Task prompt: The listing that follows should be reproduced exactly, line for line.

Entries provided:
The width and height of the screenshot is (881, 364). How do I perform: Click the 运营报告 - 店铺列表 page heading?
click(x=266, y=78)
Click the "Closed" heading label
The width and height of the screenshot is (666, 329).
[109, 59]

Response for this exercise:
The width and height of the screenshot is (881, 364). How do I perform: Click the 运营报告 - 店铺列表 page heading?
click(x=266, y=78)
Click the "Closed" heading label
The width and height of the screenshot is (666, 329).
[109, 59]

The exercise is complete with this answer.